02 Trees, Minimum Spanning Trees

In the realm of graph theory, trees stand out as fundamental structures, embodying simplicity and elegance while possessing rich properties. As we have defined earlier, a tree is a connected, acyclic graph. This seemingly simple definition gives rise to a host of powerful characteristics and algorithms, particularly in the context of spanning trees and minimum spanning trees.

Spanning Trees

A spanning tree of a connected graph $G = (V, E)$ is a subgraph $T = (V, E_{T})$ that is a tree and includes all vertices of $G$ (i.e., $V_{T} = V$ and $E_{T} \subseteq E$ ). In essence, a spanning tree connects all vertices of $G$ using a minimal set of edges, without creating any cycles. Every connected graph contains at least one spanning tree.

Given a connected graph, one way to find a spanning tree is through a process of cycle removal. As outlined in Satz 1.14 (Theorem 1.14), we can start with the original graph and iteratively remove edges that belong to cycles, ensuring that the graph remains connected at each step. This process continues until no cycles remain, at which point the resulting graph is a spanning tree.

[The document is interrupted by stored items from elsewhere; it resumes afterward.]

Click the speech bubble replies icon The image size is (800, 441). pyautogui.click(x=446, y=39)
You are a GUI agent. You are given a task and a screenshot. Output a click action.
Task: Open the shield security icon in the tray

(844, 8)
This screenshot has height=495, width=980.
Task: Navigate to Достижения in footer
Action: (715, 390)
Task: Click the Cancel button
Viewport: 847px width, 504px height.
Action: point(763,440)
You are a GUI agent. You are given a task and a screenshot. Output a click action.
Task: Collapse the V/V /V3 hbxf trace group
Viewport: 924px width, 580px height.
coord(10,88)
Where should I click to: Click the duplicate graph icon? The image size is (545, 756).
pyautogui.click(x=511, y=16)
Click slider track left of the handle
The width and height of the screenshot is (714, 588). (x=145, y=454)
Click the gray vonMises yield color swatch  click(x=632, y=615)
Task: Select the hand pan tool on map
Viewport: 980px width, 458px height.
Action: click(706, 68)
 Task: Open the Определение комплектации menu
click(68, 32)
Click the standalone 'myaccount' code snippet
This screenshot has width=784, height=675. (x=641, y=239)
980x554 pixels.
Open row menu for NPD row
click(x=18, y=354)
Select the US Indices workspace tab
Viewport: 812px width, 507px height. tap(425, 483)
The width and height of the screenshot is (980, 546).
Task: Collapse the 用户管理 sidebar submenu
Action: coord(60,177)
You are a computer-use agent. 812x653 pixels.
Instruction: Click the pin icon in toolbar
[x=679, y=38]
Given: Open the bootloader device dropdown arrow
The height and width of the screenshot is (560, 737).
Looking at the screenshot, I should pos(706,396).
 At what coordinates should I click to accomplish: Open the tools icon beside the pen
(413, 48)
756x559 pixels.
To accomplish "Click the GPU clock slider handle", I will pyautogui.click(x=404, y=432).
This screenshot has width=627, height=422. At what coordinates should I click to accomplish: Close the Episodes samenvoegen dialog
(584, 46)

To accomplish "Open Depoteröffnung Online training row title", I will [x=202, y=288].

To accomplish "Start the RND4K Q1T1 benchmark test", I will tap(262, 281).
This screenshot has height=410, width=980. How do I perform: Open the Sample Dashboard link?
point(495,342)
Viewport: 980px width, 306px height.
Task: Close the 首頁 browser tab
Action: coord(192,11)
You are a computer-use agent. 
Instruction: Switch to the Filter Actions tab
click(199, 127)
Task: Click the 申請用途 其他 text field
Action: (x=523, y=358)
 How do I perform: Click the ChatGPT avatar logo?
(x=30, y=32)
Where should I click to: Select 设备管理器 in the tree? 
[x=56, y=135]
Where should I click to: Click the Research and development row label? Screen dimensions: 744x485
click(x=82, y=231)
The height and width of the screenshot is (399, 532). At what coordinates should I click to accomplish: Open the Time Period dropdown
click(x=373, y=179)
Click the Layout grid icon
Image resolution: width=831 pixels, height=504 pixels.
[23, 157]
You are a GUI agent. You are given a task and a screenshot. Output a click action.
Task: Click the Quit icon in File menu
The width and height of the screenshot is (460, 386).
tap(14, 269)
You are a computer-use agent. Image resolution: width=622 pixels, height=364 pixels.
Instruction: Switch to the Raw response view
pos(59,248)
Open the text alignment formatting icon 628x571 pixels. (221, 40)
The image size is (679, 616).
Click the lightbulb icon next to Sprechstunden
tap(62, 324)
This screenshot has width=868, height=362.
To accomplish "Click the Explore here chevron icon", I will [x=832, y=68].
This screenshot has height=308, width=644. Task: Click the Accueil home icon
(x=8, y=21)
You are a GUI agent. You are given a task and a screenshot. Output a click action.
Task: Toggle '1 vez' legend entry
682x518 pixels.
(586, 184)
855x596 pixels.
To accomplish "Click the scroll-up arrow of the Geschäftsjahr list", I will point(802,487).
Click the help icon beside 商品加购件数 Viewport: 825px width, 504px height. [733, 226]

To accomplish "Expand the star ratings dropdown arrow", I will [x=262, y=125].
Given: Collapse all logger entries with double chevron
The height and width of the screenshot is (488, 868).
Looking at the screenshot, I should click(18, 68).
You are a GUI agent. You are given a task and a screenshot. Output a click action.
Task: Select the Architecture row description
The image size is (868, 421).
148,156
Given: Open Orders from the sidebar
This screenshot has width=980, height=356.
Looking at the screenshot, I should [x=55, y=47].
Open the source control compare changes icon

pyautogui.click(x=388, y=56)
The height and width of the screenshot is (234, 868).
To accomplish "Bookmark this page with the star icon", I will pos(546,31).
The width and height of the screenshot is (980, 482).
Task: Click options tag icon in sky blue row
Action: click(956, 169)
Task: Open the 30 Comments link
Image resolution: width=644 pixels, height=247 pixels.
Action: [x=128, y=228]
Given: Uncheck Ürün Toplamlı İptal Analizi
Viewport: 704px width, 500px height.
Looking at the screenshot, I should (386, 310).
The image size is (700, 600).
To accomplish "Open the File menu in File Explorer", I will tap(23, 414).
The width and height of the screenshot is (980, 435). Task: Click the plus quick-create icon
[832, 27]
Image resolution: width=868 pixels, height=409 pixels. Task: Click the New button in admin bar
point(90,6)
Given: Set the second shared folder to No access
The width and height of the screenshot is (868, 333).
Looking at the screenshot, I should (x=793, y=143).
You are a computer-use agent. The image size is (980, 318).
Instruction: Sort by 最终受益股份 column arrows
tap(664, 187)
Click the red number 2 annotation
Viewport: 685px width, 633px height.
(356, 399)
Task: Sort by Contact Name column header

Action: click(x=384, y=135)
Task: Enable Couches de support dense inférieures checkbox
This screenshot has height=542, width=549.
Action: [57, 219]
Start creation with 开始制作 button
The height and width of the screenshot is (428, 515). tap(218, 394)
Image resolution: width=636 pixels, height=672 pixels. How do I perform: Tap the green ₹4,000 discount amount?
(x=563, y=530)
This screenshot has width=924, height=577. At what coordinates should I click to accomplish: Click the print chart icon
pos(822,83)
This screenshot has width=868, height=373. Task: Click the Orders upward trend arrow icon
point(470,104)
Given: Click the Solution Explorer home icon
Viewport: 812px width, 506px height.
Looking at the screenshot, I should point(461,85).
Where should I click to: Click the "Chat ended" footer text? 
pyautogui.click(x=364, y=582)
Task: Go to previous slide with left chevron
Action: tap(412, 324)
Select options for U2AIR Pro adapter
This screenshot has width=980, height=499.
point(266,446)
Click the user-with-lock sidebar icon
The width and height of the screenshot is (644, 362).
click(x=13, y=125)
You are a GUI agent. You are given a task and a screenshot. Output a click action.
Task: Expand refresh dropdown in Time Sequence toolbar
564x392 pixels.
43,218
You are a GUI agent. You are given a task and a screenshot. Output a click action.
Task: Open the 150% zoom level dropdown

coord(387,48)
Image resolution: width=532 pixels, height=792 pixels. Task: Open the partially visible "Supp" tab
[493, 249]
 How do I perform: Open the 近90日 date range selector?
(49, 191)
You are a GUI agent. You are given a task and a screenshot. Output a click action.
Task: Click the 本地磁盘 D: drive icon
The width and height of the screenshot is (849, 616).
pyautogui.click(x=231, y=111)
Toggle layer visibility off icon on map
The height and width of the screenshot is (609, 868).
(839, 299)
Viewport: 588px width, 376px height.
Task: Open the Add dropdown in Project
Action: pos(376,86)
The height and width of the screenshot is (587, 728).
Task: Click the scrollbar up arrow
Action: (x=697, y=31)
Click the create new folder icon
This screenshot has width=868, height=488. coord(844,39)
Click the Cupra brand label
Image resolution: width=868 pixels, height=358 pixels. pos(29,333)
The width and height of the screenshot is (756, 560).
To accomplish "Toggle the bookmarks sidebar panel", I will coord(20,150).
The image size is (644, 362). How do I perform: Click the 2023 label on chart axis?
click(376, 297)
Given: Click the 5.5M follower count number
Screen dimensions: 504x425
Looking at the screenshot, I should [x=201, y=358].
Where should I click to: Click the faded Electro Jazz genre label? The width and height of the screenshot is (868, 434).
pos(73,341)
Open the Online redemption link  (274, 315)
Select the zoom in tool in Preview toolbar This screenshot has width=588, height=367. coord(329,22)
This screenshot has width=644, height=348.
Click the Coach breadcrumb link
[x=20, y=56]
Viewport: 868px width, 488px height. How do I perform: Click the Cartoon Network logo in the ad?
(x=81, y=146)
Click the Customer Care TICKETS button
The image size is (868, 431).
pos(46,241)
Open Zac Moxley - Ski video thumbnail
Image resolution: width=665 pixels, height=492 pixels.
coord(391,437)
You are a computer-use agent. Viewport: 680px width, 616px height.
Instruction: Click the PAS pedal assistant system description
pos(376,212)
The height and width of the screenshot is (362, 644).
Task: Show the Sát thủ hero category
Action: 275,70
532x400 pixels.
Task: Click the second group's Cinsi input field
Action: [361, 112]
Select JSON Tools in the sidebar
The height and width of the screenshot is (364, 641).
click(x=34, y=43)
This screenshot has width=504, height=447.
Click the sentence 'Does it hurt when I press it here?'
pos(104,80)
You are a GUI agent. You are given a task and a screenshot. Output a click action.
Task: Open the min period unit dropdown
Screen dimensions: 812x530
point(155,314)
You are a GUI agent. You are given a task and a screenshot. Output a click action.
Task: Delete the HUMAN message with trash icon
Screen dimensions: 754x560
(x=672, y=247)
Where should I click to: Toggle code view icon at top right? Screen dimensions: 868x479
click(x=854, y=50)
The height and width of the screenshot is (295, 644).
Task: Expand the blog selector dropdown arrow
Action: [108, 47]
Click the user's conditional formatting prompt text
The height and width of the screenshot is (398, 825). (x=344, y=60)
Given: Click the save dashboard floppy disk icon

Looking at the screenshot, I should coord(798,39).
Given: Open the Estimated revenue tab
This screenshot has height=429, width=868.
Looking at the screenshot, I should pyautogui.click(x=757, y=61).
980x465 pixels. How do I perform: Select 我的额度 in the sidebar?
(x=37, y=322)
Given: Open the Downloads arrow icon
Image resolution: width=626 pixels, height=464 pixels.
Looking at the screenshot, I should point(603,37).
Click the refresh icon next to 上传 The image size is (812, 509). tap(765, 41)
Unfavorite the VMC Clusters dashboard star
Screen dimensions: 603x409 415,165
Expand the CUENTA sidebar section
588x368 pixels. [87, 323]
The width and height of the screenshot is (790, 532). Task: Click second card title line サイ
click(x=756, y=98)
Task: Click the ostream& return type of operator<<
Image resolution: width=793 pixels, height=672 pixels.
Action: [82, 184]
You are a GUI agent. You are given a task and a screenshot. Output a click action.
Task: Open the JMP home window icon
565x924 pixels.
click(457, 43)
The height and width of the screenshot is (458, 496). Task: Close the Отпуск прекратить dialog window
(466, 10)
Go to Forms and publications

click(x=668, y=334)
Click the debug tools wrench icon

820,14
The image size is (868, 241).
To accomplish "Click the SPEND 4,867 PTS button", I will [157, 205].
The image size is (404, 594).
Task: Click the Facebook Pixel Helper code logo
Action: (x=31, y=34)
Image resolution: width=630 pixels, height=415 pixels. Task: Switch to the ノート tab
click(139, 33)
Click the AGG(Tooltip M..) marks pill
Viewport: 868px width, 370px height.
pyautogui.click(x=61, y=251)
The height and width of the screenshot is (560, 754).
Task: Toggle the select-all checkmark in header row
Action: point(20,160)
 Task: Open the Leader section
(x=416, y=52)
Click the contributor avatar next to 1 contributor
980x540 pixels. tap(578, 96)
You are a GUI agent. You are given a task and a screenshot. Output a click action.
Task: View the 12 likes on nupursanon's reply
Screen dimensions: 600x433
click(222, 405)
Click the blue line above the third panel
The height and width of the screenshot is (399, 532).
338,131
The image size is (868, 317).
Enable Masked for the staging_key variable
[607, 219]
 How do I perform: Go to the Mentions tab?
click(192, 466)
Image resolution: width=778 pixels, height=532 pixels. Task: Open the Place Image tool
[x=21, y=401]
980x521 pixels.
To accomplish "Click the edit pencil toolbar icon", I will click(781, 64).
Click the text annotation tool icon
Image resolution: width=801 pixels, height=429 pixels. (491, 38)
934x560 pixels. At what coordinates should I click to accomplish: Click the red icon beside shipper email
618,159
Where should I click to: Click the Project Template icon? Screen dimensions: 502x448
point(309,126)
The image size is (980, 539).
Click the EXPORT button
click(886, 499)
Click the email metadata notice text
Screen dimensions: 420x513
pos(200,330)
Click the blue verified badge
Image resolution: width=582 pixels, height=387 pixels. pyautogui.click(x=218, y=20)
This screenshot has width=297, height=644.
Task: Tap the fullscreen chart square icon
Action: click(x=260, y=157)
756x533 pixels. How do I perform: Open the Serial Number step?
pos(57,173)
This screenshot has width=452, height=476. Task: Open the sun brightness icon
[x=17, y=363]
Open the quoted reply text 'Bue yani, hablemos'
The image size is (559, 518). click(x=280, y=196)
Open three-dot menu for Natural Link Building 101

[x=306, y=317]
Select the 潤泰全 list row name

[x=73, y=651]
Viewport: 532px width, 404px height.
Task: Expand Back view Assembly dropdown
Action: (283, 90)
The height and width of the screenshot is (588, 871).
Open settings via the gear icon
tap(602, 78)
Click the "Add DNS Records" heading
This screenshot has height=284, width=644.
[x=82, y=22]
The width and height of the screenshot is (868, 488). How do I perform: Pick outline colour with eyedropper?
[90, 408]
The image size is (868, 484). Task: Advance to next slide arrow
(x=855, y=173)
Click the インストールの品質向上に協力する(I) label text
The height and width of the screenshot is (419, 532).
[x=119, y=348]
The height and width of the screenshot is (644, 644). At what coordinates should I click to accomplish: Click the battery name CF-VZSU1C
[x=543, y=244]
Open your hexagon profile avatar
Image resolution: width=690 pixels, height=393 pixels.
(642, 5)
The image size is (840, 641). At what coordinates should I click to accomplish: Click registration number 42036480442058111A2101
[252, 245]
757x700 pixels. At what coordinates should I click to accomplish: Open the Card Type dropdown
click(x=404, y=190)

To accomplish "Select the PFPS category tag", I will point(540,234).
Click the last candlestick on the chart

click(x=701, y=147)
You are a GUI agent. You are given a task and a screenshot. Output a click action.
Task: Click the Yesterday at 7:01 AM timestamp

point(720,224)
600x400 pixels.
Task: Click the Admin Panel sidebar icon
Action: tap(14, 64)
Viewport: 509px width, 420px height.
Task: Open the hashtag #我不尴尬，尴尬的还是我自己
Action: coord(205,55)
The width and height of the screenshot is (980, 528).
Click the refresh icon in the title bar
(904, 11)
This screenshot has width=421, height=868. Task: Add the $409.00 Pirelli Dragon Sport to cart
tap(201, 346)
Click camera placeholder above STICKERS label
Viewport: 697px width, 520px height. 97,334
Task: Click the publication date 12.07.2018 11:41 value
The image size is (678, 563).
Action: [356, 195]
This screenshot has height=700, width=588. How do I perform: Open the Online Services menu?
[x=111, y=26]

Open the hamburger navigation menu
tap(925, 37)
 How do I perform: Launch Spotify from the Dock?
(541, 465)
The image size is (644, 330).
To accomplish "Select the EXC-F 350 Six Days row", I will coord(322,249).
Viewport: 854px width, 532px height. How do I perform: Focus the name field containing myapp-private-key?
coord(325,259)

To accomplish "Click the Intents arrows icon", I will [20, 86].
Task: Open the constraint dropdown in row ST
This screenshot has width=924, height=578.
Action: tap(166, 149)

Theorem 1.14: If $G = (V, E)$ is a connected graph, the following algorithm finds a spanning tree $T = (V, E_{T})$ with $E_{T} \subseteq E$ :

Algorithm: FindSpanningTree(G)
Input: Connected graph G = (V, E)
Output: Spanning tree T = (V, ET)
 
G' = G
while G' contains a cycle:
    Choose any cycle C in G'
    Remove an arbitrary edge e from cycle C in G'
return G'

Lemma 1.15: If $G = (V, E)$ is a connected graph, $C$ is a cycle in $G$ , and $e$ is an edge in $C$ , then the graph $G_{e} = (V, E ∖ {e})$ (obtained by deleting edge $e$ ) is also connected.

Proof of Lemma 1.15: Consider any two vertices $x, y \in V$ . Since $G$ is connected, there exists a path $P$ between $x$ and $y$ in $G$ . If path $P$ does not contain edge $e$ , then it is also a path in $G_{e}$ , and we are done. If $P$ does contain $e$ , let $e = {u, v}$ . Since $e$ is part of a cycle $C$ , there exists an alternative path in $G_{e}$ between $u$ and $v$ along the remaining edges of $C$ . Therefore, we can replace the edge $e$ in path $P$ with this alternative path to obtain a path between $x$ and $y$ in $G_{e}$ . Thus, $G_{e}$ remains connected.

Proof of Theorem 1.14 (Correctness): Initially, $G^{'}$ is connected. By Lemma 1.15, removing a cycle edge preserves connectivity. The algorithm terminates when $G^{'}$ is acyclic (contains no cycles). At termination, $G^{'}$ is connected and acyclic, hence a tree. Since we only remove edges from the original graph $G$ , the resulting tree $T = G^{'}$ is a spanning tree of $G$ .

Minimum Spanning Trees (MSTs)

In many applications, edges in a graph are associated with costs or weights. Given a connected graph $G = (V, E)$ and a cost function $c : E \to R$ , we are often interested in finding a minimum spanning tree (MST), which is a spanning tree $T = (V, E_{T})$ such that the sum of costs of edges in $T$ is minimized.

e \in E_{T} \sum c (e) =! min

Cut and Cycle Properties for MSTs

To develop algorithms for finding MSTs, we consider two key properties related to cuts and cycles in graphs.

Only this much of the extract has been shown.